### Action item:
Give back all of the data exactly. Leave nothing out.

### Exercise input:
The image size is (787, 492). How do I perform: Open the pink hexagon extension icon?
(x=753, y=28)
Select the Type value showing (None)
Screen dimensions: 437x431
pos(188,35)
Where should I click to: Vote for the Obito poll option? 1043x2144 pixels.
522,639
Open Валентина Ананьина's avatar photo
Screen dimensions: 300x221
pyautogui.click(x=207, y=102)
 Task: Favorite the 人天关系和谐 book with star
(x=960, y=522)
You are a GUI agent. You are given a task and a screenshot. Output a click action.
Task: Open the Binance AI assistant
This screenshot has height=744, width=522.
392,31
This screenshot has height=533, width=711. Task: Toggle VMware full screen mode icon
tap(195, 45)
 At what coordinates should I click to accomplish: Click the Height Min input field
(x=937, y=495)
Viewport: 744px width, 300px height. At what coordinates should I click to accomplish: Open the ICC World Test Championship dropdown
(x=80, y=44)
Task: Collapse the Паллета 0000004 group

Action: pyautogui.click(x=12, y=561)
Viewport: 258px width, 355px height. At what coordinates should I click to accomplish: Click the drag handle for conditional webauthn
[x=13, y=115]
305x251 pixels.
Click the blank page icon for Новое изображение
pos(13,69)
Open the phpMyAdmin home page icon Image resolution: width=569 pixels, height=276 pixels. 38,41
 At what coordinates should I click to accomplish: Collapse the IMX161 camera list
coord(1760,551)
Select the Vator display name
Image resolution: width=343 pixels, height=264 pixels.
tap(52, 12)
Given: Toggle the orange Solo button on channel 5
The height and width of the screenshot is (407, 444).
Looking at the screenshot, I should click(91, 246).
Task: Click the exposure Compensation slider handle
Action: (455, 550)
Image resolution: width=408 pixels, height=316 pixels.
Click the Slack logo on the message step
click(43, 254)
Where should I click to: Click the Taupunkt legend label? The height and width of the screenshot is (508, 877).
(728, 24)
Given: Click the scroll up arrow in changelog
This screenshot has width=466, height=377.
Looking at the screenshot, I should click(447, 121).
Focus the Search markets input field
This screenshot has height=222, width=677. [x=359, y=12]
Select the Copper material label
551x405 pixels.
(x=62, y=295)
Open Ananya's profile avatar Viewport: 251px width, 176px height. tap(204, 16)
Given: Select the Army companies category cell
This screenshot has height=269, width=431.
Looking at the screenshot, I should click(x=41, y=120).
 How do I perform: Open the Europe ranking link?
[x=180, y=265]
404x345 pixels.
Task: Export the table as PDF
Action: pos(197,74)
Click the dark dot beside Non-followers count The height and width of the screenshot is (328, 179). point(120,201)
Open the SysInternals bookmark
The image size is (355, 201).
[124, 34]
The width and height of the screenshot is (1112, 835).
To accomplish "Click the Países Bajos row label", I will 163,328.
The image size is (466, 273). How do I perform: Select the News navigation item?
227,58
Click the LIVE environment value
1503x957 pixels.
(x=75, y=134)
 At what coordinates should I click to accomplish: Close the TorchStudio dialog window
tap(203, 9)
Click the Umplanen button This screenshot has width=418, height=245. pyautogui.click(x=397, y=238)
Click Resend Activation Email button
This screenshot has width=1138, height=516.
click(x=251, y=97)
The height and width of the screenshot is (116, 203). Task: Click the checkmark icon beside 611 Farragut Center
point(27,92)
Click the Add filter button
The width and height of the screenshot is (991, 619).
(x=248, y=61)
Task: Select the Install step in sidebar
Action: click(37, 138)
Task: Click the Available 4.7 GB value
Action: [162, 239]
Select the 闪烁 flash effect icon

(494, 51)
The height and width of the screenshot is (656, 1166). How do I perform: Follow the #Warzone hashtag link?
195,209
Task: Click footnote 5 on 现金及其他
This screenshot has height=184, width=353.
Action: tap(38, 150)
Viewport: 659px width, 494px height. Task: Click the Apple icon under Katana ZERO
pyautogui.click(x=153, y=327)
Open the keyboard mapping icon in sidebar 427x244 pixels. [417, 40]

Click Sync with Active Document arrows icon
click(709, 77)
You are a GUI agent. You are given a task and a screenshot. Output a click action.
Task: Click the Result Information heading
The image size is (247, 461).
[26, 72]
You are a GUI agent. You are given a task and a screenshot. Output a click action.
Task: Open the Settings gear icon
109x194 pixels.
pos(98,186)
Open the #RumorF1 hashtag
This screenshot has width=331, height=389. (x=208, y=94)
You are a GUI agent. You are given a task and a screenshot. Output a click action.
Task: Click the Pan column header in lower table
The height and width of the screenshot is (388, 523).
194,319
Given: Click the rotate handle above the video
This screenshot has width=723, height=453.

### Written response:
The image size is (787, 492). How do I perform: Open the pink hexagon extension icon?
(x=753, y=28)
Select the Type value showing (None)
Screen dimensions: 437x431
pos(188,35)
Where should I click to: Vote for the Obito poll option? 1043x2144 pixels.
522,639
Open Валентина Ананьина's avatar photo
Screen dimensions: 300x221
pyautogui.click(x=207, y=102)
 Task: Favorite the 人天关系和谐 book with star
(x=960, y=522)
You are a GUI agent. You are given a task and a screenshot. Output a click action.
Task: Open the Binance AI assistant
This screenshot has height=744, width=522.
392,31
This screenshot has height=533, width=711. Task: Toggle VMware full screen mode icon
tap(195, 45)
 At what coordinates should I click to accomplish: Click the Height Min input field
(x=937, y=495)
Viewport: 744px width, 300px height. At what coordinates should I click to accomplish: Open the ICC World Test Championship dropdown
(x=80, y=44)
Task: Collapse the Паллета 0000004 group

Action: pyautogui.click(x=12, y=561)
Viewport: 258px width, 355px height. At what coordinates should I click to accomplish: Click the drag handle for conditional webauthn
[x=13, y=115]
305x251 pixels.
Click the blank page icon for Новое изображение
pos(13,69)
Open the phpMyAdmin home page icon Image resolution: width=569 pixels, height=276 pixels. 38,41
 At what coordinates should I click to accomplish: Collapse the IMX161 camera list
coord(1760,551)
Select the Vator display name
Image resolution: width=343 pixels, height=264 pixels.
tap(52, 12)
Given: Toggle the orange Solo button on channel 5
The height and width of the screenshot is (407, 444).
Looking at the screenshot, I should click(91, 246).
Task: Click the exposure Compensation slider handle
Action: (455, 550)
Image resolution: width=408 pixels, height=316 pixels.
Click the Slack logo on the message step
click(43, 254)
Where should I click to: Click the Taupunkt legend label? The height and width of the screenshot is (508, 877).
(728, 24)
Given: Click the scroll up arrow in changelog
This screenshot has width=466, height=377.
Looking at the screenshot, I should click(447, 121).
Focus the Search markets input field
This screenshot has height=222, width=677. [x=359, y=12]
Select the Copper material label
551x405 pixels.
(x=62, y=295)
Open Ananya's profile avatar Viewport: 251px width, 176px height. tap(204, 16)
Given: Select the Army companies category cell
This screenshot has height=269, width=431.
Looking at the screenshot, I should click(x=41, y=120).
 How do I perform: Open the Europe ranking link?
[x=180, y=265]
404x345 pixels.
Task: Export the table as PDF
Action: pos(197,74)
Click the dark dot beside Non-followers count The height and width of the screenshot is (328, 179). point(120,201)
Open the SysInternals bookmark
The image size is (355, 201).
[124, 34]
The width and height of the screenshot is (1112, 835).
To accomplish "Click the Países Bajos row label", I will 163,328.
The image size is (466, 273). How do I perform: Select the News navigation item?
227,58
Click the LIVE environment value
1503x957 pixels.
(x=75, y=134)
 At what coordinates should I click to accomplish: Close the TorchStudio dialog window
tap(203, 9)
Click the Umplanen button This screenshot has width=418, height=245. pyautogui.click(x=397, y=238)
Click Resend Activation Email button
This screenshot has width=1138, height=516.
click(x=251, y=97)
The height and width of the screenshot is (116, 203). Task: Click the checkmark icon beside 611 Farragut Center
point(27,92)
Click the Add filter button
The width and height of the screenshot is (991, 619).
(x=248, y=61)
Task: Select the Install step in sidebar
Action: click(37, 138)
Task: Click the Available 4.7 GB value
Action: [162, 239]
Select the 闪烁 flash effect icon

(494, 51)
The height and width of the screenshot is (656, 1166). How do I perform: Follow the #Warzone hashtag link?
195,209
Task: Click footnote 5 on 现金及其他
This screenshot has height=184, width=353.
Action: tap(38, 150)
Viewport: 659px width, 494px height. Task: Click the Apple icon under Katana ZERO
pyautogui.click(x=153, y=327)
Open the keyboard mapping icon in sidebar 427x244 pixels. [417, 40]

Click Sync with Active Document arrows icon
click(709, 77)
You are a GUI agent. You are given a task and a screenshot. Output a click action.
Task: Click the Result Information heading
The image size is (247, 461).
[26, 72]
You are a GUI agent. You are given a task and a screenshot. Output a click action.
Task: Open the Settings gear icon
109x194 pixels.
pos(98,186)
Open the #RumorF1 hashtag
This screenshot has width=331, height=389. (x=208, y=94)
You are a GUI agent. You are given a task and a screenshot. Output a click action.
Task: Click the Pan column header in lower table
The height and width of the screenshot is (388, 523).
194,319
Given: Click the rotate handle above the video
This screenshot has width=723, height=453.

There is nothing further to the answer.